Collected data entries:
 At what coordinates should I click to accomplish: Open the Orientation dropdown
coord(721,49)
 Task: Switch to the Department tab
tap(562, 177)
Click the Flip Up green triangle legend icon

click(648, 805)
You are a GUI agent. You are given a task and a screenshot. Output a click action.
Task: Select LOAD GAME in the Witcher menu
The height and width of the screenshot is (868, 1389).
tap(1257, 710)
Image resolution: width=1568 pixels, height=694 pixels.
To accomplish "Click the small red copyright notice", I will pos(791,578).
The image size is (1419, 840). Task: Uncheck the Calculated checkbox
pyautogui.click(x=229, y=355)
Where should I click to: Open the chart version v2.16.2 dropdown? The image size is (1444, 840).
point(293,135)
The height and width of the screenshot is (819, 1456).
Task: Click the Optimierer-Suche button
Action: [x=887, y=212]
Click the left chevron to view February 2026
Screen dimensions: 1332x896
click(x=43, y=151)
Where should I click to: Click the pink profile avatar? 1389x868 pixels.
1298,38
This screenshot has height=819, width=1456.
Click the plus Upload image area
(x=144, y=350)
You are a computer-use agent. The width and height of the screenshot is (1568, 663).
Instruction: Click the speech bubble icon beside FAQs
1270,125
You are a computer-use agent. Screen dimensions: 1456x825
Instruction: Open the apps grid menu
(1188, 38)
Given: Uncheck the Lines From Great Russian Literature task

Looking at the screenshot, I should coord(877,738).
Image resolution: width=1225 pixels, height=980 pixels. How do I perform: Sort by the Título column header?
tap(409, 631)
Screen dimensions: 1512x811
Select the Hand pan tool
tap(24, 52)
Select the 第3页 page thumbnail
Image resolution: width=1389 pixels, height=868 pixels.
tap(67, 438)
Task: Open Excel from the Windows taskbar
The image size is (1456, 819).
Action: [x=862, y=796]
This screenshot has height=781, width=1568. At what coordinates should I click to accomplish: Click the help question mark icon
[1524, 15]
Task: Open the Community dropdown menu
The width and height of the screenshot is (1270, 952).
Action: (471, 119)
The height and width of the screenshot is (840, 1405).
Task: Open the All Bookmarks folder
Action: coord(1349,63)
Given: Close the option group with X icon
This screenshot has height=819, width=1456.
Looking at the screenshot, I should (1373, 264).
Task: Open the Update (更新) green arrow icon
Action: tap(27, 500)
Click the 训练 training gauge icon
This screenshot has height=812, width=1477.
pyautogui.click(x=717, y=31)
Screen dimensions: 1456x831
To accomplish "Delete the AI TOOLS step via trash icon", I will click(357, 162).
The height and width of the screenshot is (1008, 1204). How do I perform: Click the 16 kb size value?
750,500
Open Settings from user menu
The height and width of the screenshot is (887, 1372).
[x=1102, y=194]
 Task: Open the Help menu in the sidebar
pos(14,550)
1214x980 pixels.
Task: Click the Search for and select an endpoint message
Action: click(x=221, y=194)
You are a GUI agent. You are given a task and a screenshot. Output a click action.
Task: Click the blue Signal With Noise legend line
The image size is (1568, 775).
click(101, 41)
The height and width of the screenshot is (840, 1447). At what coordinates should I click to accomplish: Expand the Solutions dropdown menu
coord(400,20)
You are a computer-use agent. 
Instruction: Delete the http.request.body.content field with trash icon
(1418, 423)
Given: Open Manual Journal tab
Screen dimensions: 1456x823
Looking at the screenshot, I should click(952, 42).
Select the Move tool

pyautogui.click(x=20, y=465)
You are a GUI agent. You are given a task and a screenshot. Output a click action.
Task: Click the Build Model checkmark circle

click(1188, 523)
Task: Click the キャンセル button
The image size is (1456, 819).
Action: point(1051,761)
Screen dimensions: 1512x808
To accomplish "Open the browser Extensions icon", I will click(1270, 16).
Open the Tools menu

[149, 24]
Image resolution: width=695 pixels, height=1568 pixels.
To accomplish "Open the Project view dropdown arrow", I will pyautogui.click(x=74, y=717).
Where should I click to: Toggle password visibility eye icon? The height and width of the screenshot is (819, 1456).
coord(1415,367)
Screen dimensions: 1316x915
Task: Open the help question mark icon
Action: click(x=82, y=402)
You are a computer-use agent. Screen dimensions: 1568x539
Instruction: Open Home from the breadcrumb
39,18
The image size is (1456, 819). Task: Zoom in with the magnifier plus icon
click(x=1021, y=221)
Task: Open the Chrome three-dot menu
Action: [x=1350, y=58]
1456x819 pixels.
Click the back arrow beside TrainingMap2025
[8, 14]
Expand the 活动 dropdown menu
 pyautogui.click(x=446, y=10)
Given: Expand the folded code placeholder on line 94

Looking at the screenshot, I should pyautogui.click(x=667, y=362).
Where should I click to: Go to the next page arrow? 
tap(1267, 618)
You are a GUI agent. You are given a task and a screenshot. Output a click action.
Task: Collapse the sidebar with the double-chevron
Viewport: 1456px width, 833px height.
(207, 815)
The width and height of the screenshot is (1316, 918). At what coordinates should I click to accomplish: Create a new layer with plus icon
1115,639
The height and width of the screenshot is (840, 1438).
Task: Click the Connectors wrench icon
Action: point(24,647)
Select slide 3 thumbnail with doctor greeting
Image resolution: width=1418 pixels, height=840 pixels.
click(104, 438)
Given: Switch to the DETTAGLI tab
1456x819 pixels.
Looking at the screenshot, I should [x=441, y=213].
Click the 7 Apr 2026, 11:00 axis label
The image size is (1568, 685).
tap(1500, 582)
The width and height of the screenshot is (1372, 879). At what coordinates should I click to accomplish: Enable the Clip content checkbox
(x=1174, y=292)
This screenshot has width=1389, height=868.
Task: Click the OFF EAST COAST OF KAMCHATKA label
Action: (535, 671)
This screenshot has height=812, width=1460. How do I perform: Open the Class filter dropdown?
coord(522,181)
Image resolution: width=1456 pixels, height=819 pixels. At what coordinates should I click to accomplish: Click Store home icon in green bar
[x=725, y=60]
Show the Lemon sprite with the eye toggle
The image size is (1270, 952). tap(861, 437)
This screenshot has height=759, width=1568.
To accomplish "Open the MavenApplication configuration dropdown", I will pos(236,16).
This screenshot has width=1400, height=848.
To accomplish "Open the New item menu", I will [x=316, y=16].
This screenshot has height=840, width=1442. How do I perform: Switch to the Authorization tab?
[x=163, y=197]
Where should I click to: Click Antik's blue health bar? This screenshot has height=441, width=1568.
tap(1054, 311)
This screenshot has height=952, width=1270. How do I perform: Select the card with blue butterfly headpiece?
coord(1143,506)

Task goal:
Quote the data in full, keeping each word unchanged.

Task answer:
 At what coordinates should I click to accomplish: Open the Orientation dropdown
coord(721,49)
 Task: Switch to the Department tab
tap(562, 177)
Click the Flip Up green triangle legend icon

click(648, 805)
You are a GUI agent. You are given a task and a screenshot. Output a click action.
Task: Select LOAD GAME in the Witcher menu
The height and width of the screenshot is (868, 1389).
tap(1257, 710)
Image resolution: width=1568 pixels, height=694 pixels.
To accomplish "Click the small red copyright notice", I will pos(791,578).
The image size is (1419, 840). Task: Uncheck the Calculated checkbox
pyautogui.click(x=229, y=355)
Where should I click to: Open the chart version v2.16.2 dropdown? The image size is (1444, 840).
point(293,135)
The height and width of the screenshot is (819, 1456).
Task: Click the Optimierer-Suche button
Action: [x=887, y=212]
Click the left chevron to view February 2026
Screen dimensions: 1332x896
click(x=43, y=151)
Where should I click to: Click the pink profile avatar? 1389x868 pixels.
1298,38
This screenshot has height=819, width=1456.
Click the plus Upload image area
(x=144, y=350)
You are a computer-use agent. The width and height of the screenshot is (1568, 663).
Instruction: Click the speech bubble icon beside FAQs
1270,125
You are a computer-use agent. Screen dimensions: 1456x825
Instruction: Open the apps grid menu
(1188, 38)
Given: Uncheck the Lines From Great Russian Literature task

Looking at the screenshot, I should coord(877,738).
Image resolution: width=1225 pixels, height=980 pixels. How do I perform: Sort by the Título column header?
tap(409, 631)
Screen dimensions: 1512x811
Select the Hand pan tool
tap(24, 52)
Select the 第3页 page thumbnail
Image resolution: width=1389 pixels, height=868 pixels.
tap(67, 438)
Task: Open Excel from the Windows taskbar
The image size is (1456, 819).
Action: [x=862, y=796]
This screenshot has height=781, width=1568. At what coordinates should I click to accomplish: Click the help question mark icon
[1524, 15]
Task: Open the Community dropdown menu
The width and height of the screenshot is (1270, 952).
Action: (471, 119)
The height and width of the screenshot is (840, 1405).
Task: Open the All Bookmarks folder
Action: coord(1349,63)
Given: Close the option group with X icon
This screenshot has height=819, width=1456.
Looking at the screenshot, I should (1373, 264).
Task: Open the Update (更新) green arrow icon
Action: tap(27, 500)
Click the 训练 training gauge icon
This screenshot has height=812, width=1477.
pyautogui.click(x=717, y=31)
Screen dimensions: 1456x831
To accomplish "Delete the AI TOOLS step via trash icon", I will click(357, 162).
The height and width of the screenshot is (1008, 1204). How do I perform: Click the 16 kb size value?
750,500
Open Settings from user menu
The height and width of the screenshot is (887, 1372).
[x=1102, y=194]
 Task: Open the Help menu in the sidebar
pos(14,550)
1214x980 pixels.
Task: Click the Search for and select an endpoint message
Action: click(x=221, y=194)
You are a GUI agent. You are given a task and a screenshot. Output a click action.
Task: Click the blue Signal With Noise legend line
The image size is (1568, 775).
click(101, 41)
The height and width of the screenshot is (840, 1447). At what coordinates should I click to accomplish: Expand the Solutions dropdown menu
coord(400,20)
You are a computer-use agent. 
Instruction: Delete the http.request.body.content field with trash icon
(1418, 423)
Given: Open Manual Journal tab
Screen dimensions: 1456x823
Looking at the screenshot, I should click(952, 42).
Select the Move tool

pyautogui.click(x=20, y=465)
You are a GUI agent. You are given a task and a screenshot. Output a click action.
Task: Click the Build Model checkmark circle

click(1188, 523)
Task: Click the キャンセル button
The image size is (1456, 819).
Action: point(1051,761)
Screen dimensions: 1512x808
To accomplish "Open the browser Extensions icon", I will click(1270, 16).
Open the Tools menu

[149, 24]
Image resolution: width=695 pixels, height=1568 pixels.
To accomplish "Open the Project view dropdown arrow", I will pyautogui.click(x=74, y=717).
Where should I click to: Toggle password visibility eye icon? The height and width of the screenshot is (819, 1456).
coord(1415,367)
Screen dimensions: 1316x915
Task: Open the help question mark icon
Action: click(x=82, y=402)
You are a computer-use agent. Screen dimensions: 1568x539
Instruction: Open Home from the breadcrumb
39,18
The image size is (1456, 819). Task: Zoom in with the magnifier plus icon
click(x=1021, y=221)
Task: Open the Chrome three-dot menu
Action: [x=1350, y=58]
1456x819 pixels.
Click the back arrow beside TrainingMap2025
[8, 14]
Expand the 活动 dropdown menu
 pyautogui.click(x=446, y=10)
Given: Expand the folded code placeholder on line 94

Looking at the screenshot, I should pyautogui.click(x=667, y=362).
Where should I click to: Go to the next page arrow? 
tap(1267, 618)
You are a GUI agent. You are given a task and a screenshot. Output a click action.
Task: Collapse the sidebar with the double-chevron
Viewport: 1456px width, 833px height.
(207, 815)
The width and height of the screenshot is (1316, 918). At what coordinates should I click to accomplish: Create a new layer with plus icon
1115,639
The height and width of the screenshot is (840, 1438).
Task: Click the Connectors wrench icon
Action: point(24,647)
Select slide 3 thumbnail with doctor greeting
Image resolution: width=1418 pixels, height=840 pixels.
click(104, 438)
Given: Switch to the DETTAGLI tab
1456x819 pixels.
Looking at the screenshot, I should [x=441, y=213].
Click the 7 Apr 2026, 11:00 axis label
The image size is (1568, 685).
tap(1500, 582)
The width and height of the screenshot is (1372, 879). At what coordinates should I click to accomplish: Enable the Clip content checkbox
(x=1174, y=292)
This screenshot has width=1389, height=868.
Task: Click the OFF EAST COAST OF KAMCHATKA label
Action: (535, 671)
This screenshot has height=812, width=1460. How do I perform: Open the Class filter dropdown?
coord(522,181)
Image resolution: width=1456 pixels, height=819 pixels. At what coordinates should I click to accomplish: Click Store home icon in green bar
[x=725, y=60]
Show the Lemon sprite with the eye toggle
The image size is (1270, 952). tap(861, 437)
This screenshot has height=759, width=1568.
To accomplish "Open the MavenApplication configuration dropdown", I will pos(236,16).
This screenshot has width=1400, height=848.
To accomplish "Open the New item menu", I will [x=316, y=16].
This screenshot has height=840, width=1442. How do I perform: Switch to the Authorization tab?
[x=163, y=197]
Where should I click to: Click Antik's blue health bar? This screenshot has height=441, width=1568.
tap(1054, 311)
This screenshot has height=952, width=1270. How do I perform: Select the card with blue butterfly headpiece?
coord(1143,506)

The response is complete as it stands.